Einde inhoudsopgave
Verdrag van de Verenigde Naties tegen grensoverschrijdende georganiseerde misdaad
Artikel 7 Maatregelen ter bestrijding van het witwassen van zwart geld
Geldend
Geldend vanaf 29-09-2003
- Bronpublicatie:
15-11-2000, Trb. 2004, 34 (uitgifte: 19-02-2004, kamerstukken/regelingnummer: -)
- Inwerkingtreding
29-09-2003
- Bronpublicatie inwerkingtreding:
15-11-2000, Trb. 2004, 34 (uitgifte: 19-02-2004, kamerstukken/regelingnummer: -)
- Vakgebied(en)
Internationaal strafrecht / Algemeen
1.
Elke Staat die partij is:
- a.
vormt een alomvattend nationaal regime voor regelgeving en toezicht voor bancaire en niet-bancaire financiële instellingen en, waar nodig, andere lichamen die in het bijzonder vatbaar zijn voor witwassen, die onder zijn verantwoordelijkheid vallen, teneinde alle vormen van witwassen te ontmoedigen en op te sporen, en dat regime zal de nadruk leggen op voorwaarden ten aanzien van klantenidentificatie, documentbeheer en het melden van verdachte transacties;
- b.
verzekert, onverminderd de artikelen 18 en 27 van dit Verdrag, dat bestuurlijke, regelgevende, rechtshandhavende en andere autoriteiten voor de bestrijding van het witwassen (met inbegrip van, indien van toepassing volgens het nationale recht, gerechtelijke autoriteiten) in staat zijn samen te werken en informatie uit te wisselen op nationaal en internationaal niveau overeenkomstig de door zijn nationale recht omschreven voorwaarden en overweegt daartoe de oprichting van een financiële informatie-eenheid die fungeert als nationaal centrum voor het verzamelen, analyseren en verspreiden van informatie over mogelijke witwastransacties.
2.
De Staten die partij zijn, overwegen geschikte maatregelen te effectueren om bewegingen van contant geld en verhandelbare waardepapieren over hun grenzen op te sporen en te volgen, met inachtneming van informatiebeveiligingsmaatregelen en zonder op enigerlei wijze de bewegingen van legaal kapitaal te belemmeren.
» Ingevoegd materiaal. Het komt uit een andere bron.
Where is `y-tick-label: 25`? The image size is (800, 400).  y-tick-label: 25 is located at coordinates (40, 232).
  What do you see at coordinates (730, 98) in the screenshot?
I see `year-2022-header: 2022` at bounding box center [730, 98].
Deze maatregelen kunnen de voorwaarde omvatten dat personen en ondernemingen grensoverschrijdende transacties van aanzienlijke hoeveelheden contant geld en verhandelbare waardepapieren melden.
3.
Bij het vormen van een nationaal regime voor regelgeving en toezicht volgens de voorwaarden van dit artikel en onverminderd enig ander artikel van dit Verdrag, wordt de Staten die partij zijn verzocht de desbetreffende initiatieven van regionale, interregionale en multilaterale organisaties ter bestrijding van witwassen als richtlijn te hanteren.
4.
De Staten die partij zijn, spannen zich in om een mondiale, regionale, subregionale en bilaterale samenwerking tussen gerechtelijke, rechtshandhavende en financieel-regelgevende autoriteiten te ontwikkelen en te bevorderen teneinde het witwassen te bestrijden.